Matagalpa, 18 de agosto de 2026. — Hace más de dos décadas, un grupo de emprendedores se propuso un desafío: demostrar que el cacao nicaragüense podría convertirse en mucho más que una materia prima. Querían crear un chocolate que preservara la esencia de uno de los mayores tesoros agrícolas del país y que, al mismo tiempo, generara valor para los productores nacionales.
Así nació El Castillo del Cacao, una pyme que desde 2005 elabora chocolate con alto contenido de cacao, libre de leche, grasas añadidas, lecitina de soya y aditivos industriales. Cada barra reúne el carácter de dos zonas emblemáticas en el cultivo del cacao en Nicaragua: Matiguás, cuyos granos aportan delicadas notas frutales, y La Dalia, reconocida por sus matices terrosos. A esta combinación se suman café, marañón y trozos de cacao, dando vida a una receta que invita a descubrir, en cada bocado, los aromas, los sabores y la identidad de un país.

«Al inicio solo vendíamos en tiendas especializadas, hoteles y restaurantes. Pero nuestra meta siempre fue mayor: acercar un chocolate local, de alta pureza y con un profundo arraigo a la tradición cacaotera nicaragüense a un público más amplio, para que descubriera una alternativa auténtica frente a la oferta convencional del mercado», afirmó Lea Gaitán, gerente de Ventas de El Castillo del Cacao.
Ese objetivo comenzó a materializarse cuando la pyme inició su relación comercial con Walmart Nicaragua. En 2018, durante una feria comercial establecieron el primer contacto con un agente de compras. Un año después comenzaron como proveedores temporales y, en 2020, se consolidaron como proveedores permanentes con una presentación adaptada a las necesidades del mercado.

Más allá de abrir las puertas de sus tiendas, Walmart ha acompañado este proceso a través de Una Mano para Crecer, su programa de desarrollo empresarial dirigido a pequeñas y medianas empresas. Gracias a esta iniciativa, El Castillo del Cacao ha encontrado nuevas oportunidades para fortalecer su marca, ampliar sus conocimientos y consolidar su competitividad.
Como parte del programa, la empresa ha participado en iniciativas comerciales como el Growth Summit, el Mercadito Pyme, la plataforma de comercio electrónico Loolu, además de espacios de capacitación mediante webinars especializados para fortalecer sus capacidades y responder a las exigencias del mercado moderno.

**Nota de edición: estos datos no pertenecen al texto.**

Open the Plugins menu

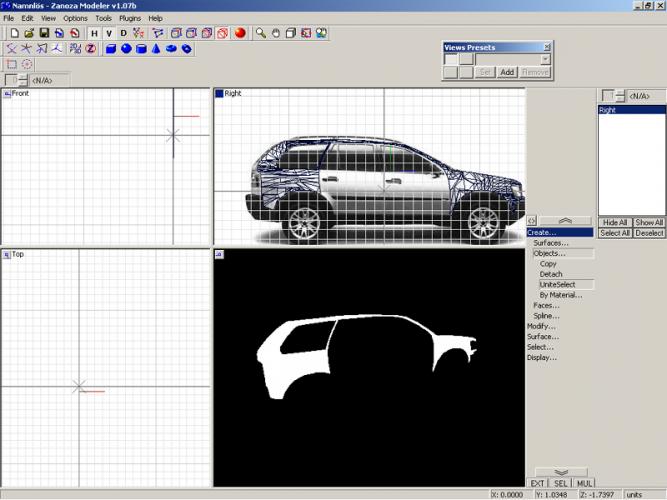[130, 18]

«Una Mano para Crecer ha significado mucho más que un incremento en nuestras ventas. Nos ha permitido conocer mejor el mercado, innovar, ampliar nuestra presencia y variedad de productos. Todo ello ha consolidado una relación comercial con Walmart basada en la confianza y el crecimiento conjunto «, destacó Gaitán.
Precisamente, los resultados son visibles. Lo que inició con barras de chocolate de 40 gramos hoy se ha transformado en una oferta de presentaciones de 80 gramos para Walmart, reflejando un crecimiento del 100% en este período. Además, la empresa ya desarrolla negociaciones para incorporar nuevos productos a la cadena, ampliando así su portafolio.

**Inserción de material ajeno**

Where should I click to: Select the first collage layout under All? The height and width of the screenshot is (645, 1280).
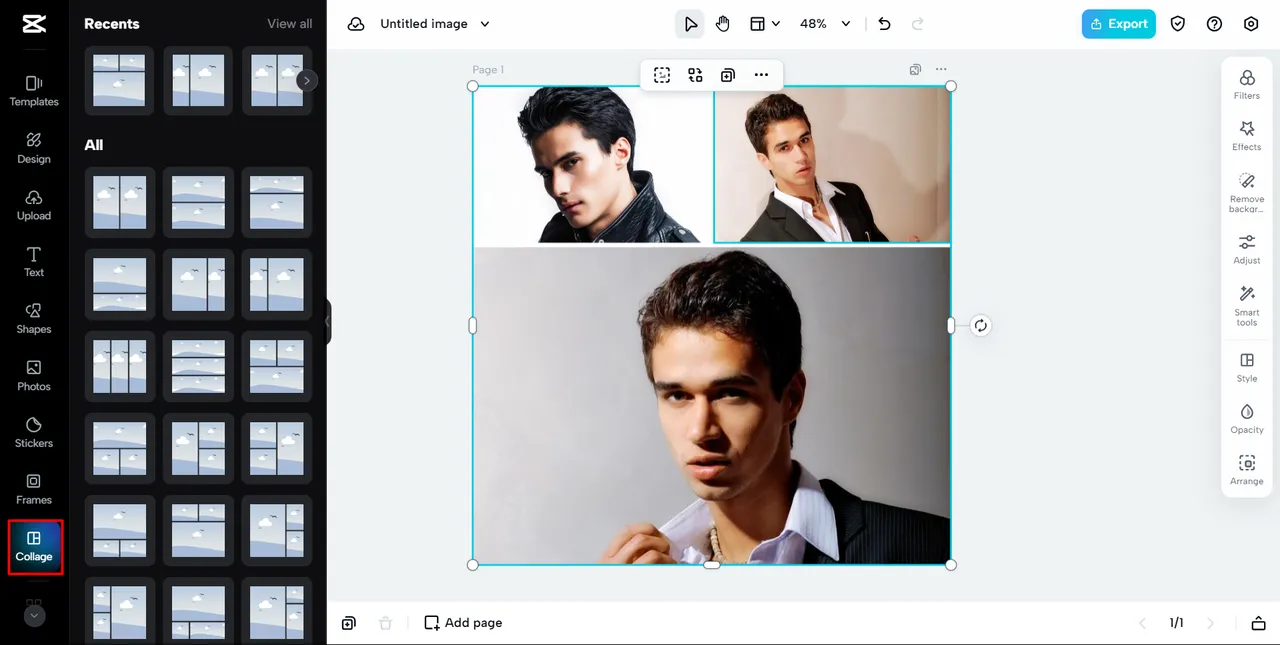click(x=120, y=202)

Para El Castillo del Cacao, formar parte de Walmart representa mucho más que una relación comercial. Significa la oportunidad de seguir llevando un producto hecho en Nicaragua a más hogares y la posibilidad de proyectarse hacia nuevos mercados en Centroamérica de la mano de la compañía.
«Estar presentes en Walmart es motivo de gran orgullo para nuestra empresa. No solo refleja esfuerzo y metas alcanzadas, sino que también es compromiso con los clientes que confían en la selección que hace Walmart de sus proveedores. Nos entusiasma ofrecer un producto diseñado para el disfrute de todos y consolidarnos como una opción completamente saludable y deliciosa», precisó.